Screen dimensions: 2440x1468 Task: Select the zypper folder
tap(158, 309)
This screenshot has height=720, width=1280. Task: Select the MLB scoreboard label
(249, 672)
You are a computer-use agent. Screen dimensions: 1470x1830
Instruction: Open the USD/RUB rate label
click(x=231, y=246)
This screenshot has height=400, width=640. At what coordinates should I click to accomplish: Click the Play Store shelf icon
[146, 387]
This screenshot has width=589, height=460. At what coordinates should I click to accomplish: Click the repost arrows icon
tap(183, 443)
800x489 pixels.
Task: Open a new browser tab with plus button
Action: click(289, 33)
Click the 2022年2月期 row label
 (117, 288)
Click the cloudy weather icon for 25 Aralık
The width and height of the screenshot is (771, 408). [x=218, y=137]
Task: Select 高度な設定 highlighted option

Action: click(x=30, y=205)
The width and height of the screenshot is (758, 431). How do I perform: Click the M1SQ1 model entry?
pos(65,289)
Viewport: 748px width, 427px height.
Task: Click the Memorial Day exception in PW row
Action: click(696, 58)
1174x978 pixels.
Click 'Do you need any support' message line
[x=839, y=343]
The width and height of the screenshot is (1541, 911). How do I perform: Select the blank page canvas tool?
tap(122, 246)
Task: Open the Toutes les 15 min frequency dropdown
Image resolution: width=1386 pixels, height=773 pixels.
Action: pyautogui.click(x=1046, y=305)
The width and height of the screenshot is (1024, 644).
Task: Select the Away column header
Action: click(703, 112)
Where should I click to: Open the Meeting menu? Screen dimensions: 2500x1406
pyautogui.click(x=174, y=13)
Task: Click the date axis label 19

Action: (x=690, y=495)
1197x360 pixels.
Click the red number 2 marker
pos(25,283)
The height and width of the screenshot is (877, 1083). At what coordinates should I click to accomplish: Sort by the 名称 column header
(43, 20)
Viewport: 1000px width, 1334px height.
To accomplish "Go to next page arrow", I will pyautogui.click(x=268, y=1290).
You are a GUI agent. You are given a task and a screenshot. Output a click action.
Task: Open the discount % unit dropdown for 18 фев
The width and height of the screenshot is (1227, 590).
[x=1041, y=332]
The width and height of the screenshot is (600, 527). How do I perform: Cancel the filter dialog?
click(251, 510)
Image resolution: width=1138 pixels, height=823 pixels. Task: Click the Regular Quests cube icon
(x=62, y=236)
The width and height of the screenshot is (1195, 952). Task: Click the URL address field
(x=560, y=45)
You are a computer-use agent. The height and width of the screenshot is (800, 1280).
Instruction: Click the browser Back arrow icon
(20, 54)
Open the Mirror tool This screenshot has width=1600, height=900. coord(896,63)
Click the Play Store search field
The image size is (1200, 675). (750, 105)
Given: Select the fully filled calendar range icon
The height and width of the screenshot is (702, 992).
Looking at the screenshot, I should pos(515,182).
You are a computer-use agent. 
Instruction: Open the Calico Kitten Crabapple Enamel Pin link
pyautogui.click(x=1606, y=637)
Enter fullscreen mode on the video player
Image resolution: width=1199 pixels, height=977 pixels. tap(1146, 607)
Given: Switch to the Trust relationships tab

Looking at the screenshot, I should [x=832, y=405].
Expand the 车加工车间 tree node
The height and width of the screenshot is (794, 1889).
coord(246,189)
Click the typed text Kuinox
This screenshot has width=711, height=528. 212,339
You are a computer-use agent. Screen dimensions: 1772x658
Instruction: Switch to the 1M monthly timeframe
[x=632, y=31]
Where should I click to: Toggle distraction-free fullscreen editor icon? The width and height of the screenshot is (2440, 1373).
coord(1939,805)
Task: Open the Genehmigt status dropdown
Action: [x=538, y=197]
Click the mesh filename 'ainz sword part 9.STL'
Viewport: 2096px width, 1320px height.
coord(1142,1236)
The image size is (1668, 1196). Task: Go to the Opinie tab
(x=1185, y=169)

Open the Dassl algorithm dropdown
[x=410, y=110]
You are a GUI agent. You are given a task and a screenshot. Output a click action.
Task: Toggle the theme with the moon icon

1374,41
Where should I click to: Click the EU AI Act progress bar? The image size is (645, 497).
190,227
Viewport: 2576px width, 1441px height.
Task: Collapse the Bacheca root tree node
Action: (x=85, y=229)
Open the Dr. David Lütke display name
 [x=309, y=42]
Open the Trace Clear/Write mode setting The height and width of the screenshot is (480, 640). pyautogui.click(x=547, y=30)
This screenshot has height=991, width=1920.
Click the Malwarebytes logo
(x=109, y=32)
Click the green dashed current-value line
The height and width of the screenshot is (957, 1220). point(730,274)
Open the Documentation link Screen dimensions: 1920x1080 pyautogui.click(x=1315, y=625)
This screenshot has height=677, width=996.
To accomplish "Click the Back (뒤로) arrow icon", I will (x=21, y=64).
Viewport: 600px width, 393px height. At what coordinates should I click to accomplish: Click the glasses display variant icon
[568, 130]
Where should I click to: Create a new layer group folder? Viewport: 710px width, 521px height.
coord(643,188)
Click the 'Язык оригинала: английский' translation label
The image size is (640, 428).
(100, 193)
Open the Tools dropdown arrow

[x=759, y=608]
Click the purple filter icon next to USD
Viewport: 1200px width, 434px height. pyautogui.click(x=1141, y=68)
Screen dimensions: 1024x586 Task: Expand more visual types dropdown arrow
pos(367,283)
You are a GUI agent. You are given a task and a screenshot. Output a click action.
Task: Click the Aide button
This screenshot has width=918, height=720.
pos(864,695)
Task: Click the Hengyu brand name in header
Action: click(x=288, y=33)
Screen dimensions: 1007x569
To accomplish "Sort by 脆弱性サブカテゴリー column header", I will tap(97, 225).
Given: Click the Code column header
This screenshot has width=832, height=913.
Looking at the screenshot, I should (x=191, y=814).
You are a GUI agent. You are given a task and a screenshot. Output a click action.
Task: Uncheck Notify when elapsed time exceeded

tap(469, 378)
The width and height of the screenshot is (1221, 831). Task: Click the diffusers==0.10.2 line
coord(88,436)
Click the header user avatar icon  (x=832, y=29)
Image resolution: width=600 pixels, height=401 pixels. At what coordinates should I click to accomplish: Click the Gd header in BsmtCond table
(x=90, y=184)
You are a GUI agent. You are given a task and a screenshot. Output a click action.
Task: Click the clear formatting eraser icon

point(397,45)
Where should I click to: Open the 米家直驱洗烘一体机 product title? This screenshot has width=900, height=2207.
====
*Your goal*: Lay out every line of the listing above as a numbered list, leaving out the blank lines.

*Written solution*:
1. Screen dimensions: 2440x1468 Task: Select the zypper folder
2. tap(158, 309)
3. This screenshot has height=720, width=1280. Task: Select the MLB scoreboard label
4. (249, 672)
5. You are a computer-use agent. Screen dimensions: 1470x1830
6. Instruction: Open the USD/RUB rate label
7. click(x=231, y=246)
8. This screenshot has height=400, width=640. At what coordinates should I click to accomplish: Click the Play Store shelf icon
9. [146, 387]
10. This screenshot has width=589, height=460. At what coordinates should I click to accomplish: Click the repost arrows icon
11. tap(183, 443)
12. 800x489 pixels.
13. Task: Open a new browser tab with plus button
14. Action: click(289, 33)
15. Click the 2022年2月期 row label
16.  (117, 288)
17. Click the cloudy weather icon for 25 Aralık
18. The width and height of the screenshot is (771, 408). [x=218, y=137]
19. Task: Select 高度な設定 highlighted option
20. Action: click(x=30, y=205)
21. The width and height of the screenshot is (758, 431). How do I perform: Click the M1SQ1 model entry?
22. pos(65,289)
23. Viewport: 748px width, 427px height.
24. Task: Click the Memorial Day exception in PW row
25. Action: click(696, 58)
26. 1174x978 pixels.
27. Click 'Do you need any support' message line
28. [x=839, y=343]
29. The width and height of the screenshot is (1541, 911). How do I perform: Select the blank page canvas tool?
30. tap(122, 246)
31. Task: Open the Toutes les 15 min frequency dropdown
32. Image resolution: width=1386 pixels, height=773 pixels.
33. Action: pyautogui.click(x=1046, y=305)
34. The width and height of the screenshot is (1024, 644).
35. Task: Select the Away column header
36. Action: click(703, 112)
37. Where should I click to: Open the Meeting menu? Screen dimensions: 2500x1406
38. pyautogui.click(x=174, y=13)
39. Task: Click the date axis label 19
40. Action: (x=690, y=495)
41. 1197x360 pixels.
42. Click the red number 2 marker
43. pos(25,283)
44. The height and width of the screenshot is (877, 1083). At what coordinates should I click to accomplish: Sort by the 名称 column header
45. (43, 20)
46. Viewport: 1000px width, 1334px height.
47. To accomplish "Go to next page arrow", I will pyautogui.click(x=268, y=1290).
48. You are a GUI agent. You are given a task and a screenshot. Output a click action.
49. Task: Open the discount % unit dropdown for 18 фев
50. The width and height of the screenshot is (1227, 590).
51. [x=1041, y=332]
52. The width and height of the screenshot is (600, 527). How do I perform: Cancel the filter dialog?
53. click(251, 510)
54. Image resolution: width=1138 pixels, height=823 pixels. Task: Click the Regular Quests cube icon
55. (x=62, y=236)
56. The width and height of the screenshot is (1195, 952). Task: Click the URL address field
57. (x=560, y=45)
58. You are a computer-use agent. The height and width of the screenshot is (800, 1280).
59. Instruction: Click the browser Back arrow icon
60. (20, 54)
61. Open the Mirror tool This screenshot has width=1600, height=900. coord(896,63)
62. Click the Play Store search field
63. The image size is (1200, 675). (750, 105)
64. Given: Select the fully filled calendar range icon
65. The height and width of the screenshot is (702, 992).
66. Looking at the screenshot, I should pos(515,182).
67. You are a computer-use agent. 
68. Instruction: Open the Calico Kitten Crabapple Enamel Pin link
69. pyautogui.click(x=1606, y=637)
70. Enter fullscreen mode on the video player
71. Image resolution: width=1199 pixels, height=977 pixels. tap(1146, 607)
72. Given: Switch to the Trust relationships tab
73. Looking at the screenshot, I should [x=832, y=405].
74. Expand the 车加工车间 tree node
75. The height and width of the screenshot is (794, 1889).
76. coord(246,189)
77. Click the typed text Kuinox
78. This screenshot has width=711, height=528. 212,339
79. You are a computer-use agent. Screen dimensions: 1772x658
80. Instruction: Switch to the 1M monthly timeframe
81. [x=632, y=31]
82. Where should I click to: Toggle distraction-free fullscreen editor icon? The width and height of the screenshot is (2440, 1373).
83. coord(1939,805)
84. Task: Open the Genehmigt status dropdown
85. Action: [x=538, y=197]
86. Click the mesh filename 'ainz sword part 9.STL'
87. Viewport: 2096px width, 1320px height.
88. coord(1142,1236)
89. The image size is (1668, 1196). Task: Go to the Opinie tab
90. (x=1185, y=169)
91. Open the Dassl algorithm dropdown
92. [x=410, y=110]
93. You are a GUI agent. You are given a task and a screenshot. Output a click action.
94. Task: Toggle the theme with the moon icon
95. 1374,41
96. Where should I click to: Click the EU AI Act progress bar? The image size is (645, 497).
97. 190,227
98. Viewport: 2576px width, 1441px height.
99. Task: Collapse the Bacheca root tree node
100. Action: (x=85, y=229)
101. Open the Dr. David Lütke display name
102.  [x=309, y=42]
103. Open the Trace Clear/Write mode setting The height and width of the screenshot is (480, 640). pyautogui.click(x=547, y=30)
104. This screenshot has height=991, width=1920.
105. Click the Malwarebytes logo
106. (x=109, y=32)
107. Click the green dashed current-value line
108. The height and width of the screenshot is (957, 1220). point(730,274)
109. Open the Documentation link Screen dimensions: 1920x1080 pyautogui.click(x=1315, y=625)
110. This screenshot has height=677, width=996.
111. To accomplish "Click the Back (뒤로) arrow icon", I will (x=21, y=64).
112. Viewport: 600px width, 393px height. At what coordinates should I click to accomplish: Click the glasses display variant icon
113. [568, 130]
114. Where should I click to: Create a new layer group folder? Viewport: 710px width, 521px height.
115. coord(643,188)
116. Click the 'Язык оригинала: английский' translation label
117. The image size is (640, 428).
118. (100, 193)
119. Open the Tools dropdown arrow
120. [x=759, y=608]
121. Click the purple filter icon next to USD
122. Viewport: 1200px width, 434px height. pyautogui.click(x=1141, y=68)
123. Screen dimensions: 1024x586 Task: Expand more visual types dropdown arrow
124. pos(367,283)
125. You are a GUI agent. You are given a task and a screenshot. Output a click action.
126. Task: Click the Aide button
127. This screenshot has width=918, height=720.
128. pos(864,695)
129. Task: Click the Hengyu brand name in header
130. Action: click(x=288, y=33)
131. Screen dimensions: 1007x569
132. To accomplish "Sort by 脆弱性サブカテゴリー column header", I will tap(97, 225).
133. Given: Click the Code column header
134. This screenshot has width=832, height=913.
135. Looking at the screenshot, I should (x=191, y=814).
136. You are a GUI agent. You are given a task and a screenshot. Output a click action.
137. Task: Uncheck Notify when elapsed time exceeded
138. tap(469, 378)
139. The width and height of the screenshot is (1221, 831). Task: Click the diffusers==0.10.2 line
140. coord(88,436)
141. Click the header user avatar icon  (x=832, y=29)
142. Image resolution: width=600 pixels, height=401 pixels. At what coordinates should I click to accomplish: Click the Gd header in BsmtCond table
143. (x=90, y=184)
144. You are a GUI agent. You are given a task and a screenshot. Output a click action.
145. Task: Click the clear formatting eraser icon
146. point(397,45)
147. Where should I click to: Open the 米家直驱洗烘一体机 product title? This screenshot has width=900, height=2207.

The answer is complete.